• [PROBLEM TO SOLVE]: Instruction for the data below: set down exactly the lines from the line with "The height and width of the screenshot is (451, 984)." to the line with "Task: Go to next email with down chevron", inclusive, and no others.

(Beginning of INPUT MATERIAL)

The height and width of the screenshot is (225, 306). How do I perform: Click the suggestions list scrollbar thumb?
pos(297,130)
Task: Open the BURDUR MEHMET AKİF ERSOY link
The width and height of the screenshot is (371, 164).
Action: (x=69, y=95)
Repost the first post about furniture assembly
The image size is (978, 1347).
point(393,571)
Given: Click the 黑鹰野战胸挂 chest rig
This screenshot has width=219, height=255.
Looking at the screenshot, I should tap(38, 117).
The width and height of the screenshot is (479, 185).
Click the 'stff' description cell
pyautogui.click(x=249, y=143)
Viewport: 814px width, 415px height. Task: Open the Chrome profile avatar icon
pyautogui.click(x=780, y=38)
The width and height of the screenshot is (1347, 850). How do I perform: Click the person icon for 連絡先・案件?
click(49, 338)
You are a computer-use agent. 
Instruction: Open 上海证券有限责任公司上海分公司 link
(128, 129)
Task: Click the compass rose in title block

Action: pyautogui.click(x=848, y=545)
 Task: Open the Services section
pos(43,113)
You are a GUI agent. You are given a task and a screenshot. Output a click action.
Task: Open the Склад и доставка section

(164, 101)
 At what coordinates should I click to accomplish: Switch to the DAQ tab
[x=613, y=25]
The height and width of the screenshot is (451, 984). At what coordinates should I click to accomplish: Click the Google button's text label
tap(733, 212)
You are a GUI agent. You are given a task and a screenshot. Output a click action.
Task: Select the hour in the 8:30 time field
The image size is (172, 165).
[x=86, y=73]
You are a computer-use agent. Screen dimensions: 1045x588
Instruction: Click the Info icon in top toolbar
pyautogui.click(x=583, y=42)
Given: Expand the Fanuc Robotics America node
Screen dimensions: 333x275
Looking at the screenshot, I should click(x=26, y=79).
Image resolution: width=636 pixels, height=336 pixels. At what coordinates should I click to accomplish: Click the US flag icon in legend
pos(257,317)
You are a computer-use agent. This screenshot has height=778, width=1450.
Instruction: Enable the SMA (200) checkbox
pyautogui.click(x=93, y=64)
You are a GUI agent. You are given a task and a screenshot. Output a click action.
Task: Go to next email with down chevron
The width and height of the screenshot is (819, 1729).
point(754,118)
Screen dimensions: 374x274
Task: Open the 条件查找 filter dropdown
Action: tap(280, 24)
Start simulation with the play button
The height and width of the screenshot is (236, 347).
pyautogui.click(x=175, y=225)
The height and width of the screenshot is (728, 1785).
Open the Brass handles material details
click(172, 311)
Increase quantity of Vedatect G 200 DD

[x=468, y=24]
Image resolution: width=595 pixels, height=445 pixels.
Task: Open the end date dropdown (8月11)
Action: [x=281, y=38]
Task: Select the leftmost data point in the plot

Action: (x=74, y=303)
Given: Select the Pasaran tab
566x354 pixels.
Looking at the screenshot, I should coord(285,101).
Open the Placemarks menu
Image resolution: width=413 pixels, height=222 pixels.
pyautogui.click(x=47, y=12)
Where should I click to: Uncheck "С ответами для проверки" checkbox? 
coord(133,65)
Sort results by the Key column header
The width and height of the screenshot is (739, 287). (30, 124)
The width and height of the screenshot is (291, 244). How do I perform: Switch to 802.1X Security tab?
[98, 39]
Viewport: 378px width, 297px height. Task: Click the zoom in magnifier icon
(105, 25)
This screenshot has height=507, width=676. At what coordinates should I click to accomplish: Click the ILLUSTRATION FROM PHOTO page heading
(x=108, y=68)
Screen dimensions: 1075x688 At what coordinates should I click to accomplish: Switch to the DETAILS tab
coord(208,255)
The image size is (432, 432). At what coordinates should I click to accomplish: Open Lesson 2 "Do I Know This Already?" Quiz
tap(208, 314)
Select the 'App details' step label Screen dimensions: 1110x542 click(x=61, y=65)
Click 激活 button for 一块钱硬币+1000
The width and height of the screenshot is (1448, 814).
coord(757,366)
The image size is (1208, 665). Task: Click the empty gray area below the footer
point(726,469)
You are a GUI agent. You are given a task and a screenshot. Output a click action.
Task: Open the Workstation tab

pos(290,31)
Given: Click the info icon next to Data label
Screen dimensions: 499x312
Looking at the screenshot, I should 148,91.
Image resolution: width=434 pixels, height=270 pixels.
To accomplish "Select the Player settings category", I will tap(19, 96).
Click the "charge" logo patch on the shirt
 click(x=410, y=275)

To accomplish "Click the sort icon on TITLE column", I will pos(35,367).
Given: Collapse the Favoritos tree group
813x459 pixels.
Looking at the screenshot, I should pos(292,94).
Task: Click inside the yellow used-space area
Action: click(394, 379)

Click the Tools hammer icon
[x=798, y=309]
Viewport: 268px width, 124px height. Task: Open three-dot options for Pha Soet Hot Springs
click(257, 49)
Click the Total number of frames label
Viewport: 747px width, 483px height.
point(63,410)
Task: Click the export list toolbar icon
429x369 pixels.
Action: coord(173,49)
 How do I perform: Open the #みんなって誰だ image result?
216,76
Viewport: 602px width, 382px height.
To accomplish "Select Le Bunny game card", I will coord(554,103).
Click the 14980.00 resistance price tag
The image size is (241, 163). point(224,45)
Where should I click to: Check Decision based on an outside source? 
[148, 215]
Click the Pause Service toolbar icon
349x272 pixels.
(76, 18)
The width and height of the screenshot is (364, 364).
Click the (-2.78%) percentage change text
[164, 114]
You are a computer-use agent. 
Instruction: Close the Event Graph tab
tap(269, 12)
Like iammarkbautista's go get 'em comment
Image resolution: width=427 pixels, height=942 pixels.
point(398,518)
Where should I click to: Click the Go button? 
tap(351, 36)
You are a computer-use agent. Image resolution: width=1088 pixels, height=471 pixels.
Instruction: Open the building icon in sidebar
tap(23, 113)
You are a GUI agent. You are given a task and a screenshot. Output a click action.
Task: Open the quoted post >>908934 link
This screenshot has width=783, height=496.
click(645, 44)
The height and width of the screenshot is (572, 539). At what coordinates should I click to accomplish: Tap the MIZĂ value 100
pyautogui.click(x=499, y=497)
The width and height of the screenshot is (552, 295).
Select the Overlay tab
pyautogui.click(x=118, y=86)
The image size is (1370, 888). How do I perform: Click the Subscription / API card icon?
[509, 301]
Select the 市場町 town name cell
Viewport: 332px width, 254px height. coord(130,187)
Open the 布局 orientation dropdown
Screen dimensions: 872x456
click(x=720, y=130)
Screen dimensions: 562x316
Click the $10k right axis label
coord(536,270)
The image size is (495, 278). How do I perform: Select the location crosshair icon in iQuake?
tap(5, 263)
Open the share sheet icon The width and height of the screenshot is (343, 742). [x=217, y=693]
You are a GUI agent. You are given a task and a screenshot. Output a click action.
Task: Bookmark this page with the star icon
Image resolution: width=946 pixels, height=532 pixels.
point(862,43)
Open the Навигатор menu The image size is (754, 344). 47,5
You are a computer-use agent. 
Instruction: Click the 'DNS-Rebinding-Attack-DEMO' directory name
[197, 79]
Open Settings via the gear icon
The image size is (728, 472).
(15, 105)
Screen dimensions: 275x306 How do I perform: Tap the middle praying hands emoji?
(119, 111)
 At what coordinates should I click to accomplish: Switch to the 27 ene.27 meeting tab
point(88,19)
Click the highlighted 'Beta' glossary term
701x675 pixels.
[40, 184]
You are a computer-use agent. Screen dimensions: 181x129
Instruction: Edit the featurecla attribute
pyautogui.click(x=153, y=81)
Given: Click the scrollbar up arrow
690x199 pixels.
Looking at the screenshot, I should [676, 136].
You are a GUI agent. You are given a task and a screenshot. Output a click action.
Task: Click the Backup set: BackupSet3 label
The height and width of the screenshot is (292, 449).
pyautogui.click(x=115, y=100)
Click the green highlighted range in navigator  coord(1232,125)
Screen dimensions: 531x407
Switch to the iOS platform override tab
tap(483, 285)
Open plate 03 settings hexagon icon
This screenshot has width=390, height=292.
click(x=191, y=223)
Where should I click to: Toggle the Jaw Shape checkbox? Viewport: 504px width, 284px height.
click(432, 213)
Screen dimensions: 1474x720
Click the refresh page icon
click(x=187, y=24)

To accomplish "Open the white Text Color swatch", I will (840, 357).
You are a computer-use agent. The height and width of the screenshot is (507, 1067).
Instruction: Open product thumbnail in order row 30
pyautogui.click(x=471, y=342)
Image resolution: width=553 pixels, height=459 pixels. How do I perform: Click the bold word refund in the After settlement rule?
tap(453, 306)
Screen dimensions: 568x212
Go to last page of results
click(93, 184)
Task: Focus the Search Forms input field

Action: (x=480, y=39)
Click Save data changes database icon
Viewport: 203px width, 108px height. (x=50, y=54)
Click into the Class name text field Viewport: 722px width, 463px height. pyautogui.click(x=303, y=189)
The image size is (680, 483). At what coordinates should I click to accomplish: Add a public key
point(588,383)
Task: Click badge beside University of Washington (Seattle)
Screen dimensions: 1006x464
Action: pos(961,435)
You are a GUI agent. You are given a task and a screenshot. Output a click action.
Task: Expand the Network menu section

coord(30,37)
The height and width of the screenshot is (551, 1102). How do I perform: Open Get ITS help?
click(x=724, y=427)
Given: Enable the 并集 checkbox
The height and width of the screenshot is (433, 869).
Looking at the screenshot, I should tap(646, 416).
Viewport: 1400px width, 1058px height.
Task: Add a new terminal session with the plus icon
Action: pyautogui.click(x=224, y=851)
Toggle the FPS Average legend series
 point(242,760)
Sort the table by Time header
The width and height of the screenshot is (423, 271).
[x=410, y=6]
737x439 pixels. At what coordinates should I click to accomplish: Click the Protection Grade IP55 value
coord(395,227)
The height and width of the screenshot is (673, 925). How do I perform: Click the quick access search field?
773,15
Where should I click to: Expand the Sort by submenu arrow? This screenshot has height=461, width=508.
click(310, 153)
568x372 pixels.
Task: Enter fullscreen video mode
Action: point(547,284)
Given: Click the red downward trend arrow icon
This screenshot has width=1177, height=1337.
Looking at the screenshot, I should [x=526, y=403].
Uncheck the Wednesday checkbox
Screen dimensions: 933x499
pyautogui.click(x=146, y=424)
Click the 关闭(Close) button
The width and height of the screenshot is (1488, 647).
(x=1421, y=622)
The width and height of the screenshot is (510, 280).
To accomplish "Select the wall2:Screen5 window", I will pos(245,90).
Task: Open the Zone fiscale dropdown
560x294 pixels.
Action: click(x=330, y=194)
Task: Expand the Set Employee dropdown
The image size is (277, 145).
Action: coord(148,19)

(End of INPUT MATERIAL)

• [EXERCISE SOLUTION]:
The height and width of the screenshot is (451, 984). At what coordinates should I click to accomplish: Click the Google button's text label
tap(733, 212)
You are a GUI agent. You are given a task and a screenshot. Output a click action.
Task: Select the hour in the 8:30 time field
The image size is (172, 165).
[x=86, y=73]
You are a computer-use agent. Screen dimensions: 1045x588
Instruction: Click the Info icon in top toolbar
pyautogui.click(x=583, y=42)
Given: Expand the Fanuc Robotics America node
Screen dimensions: 333x275
Looking at the screenshot, I should click(x=26, y=79).
Image resolution: width=636 pixels, height=336 pixels. At what coordinates should I click to accomplish: Click the US flag icon in legend
pos(257,317)
You are a computer-use agent. This screenshot has height=778, width=1450.
Instruction: Enable the SMA (200) checkbox
pyautogui.click(x=93, y=64)
You are a GUI agent. You are given a task and a screenshot. Output a click action.
Task: Go to next email with down chevron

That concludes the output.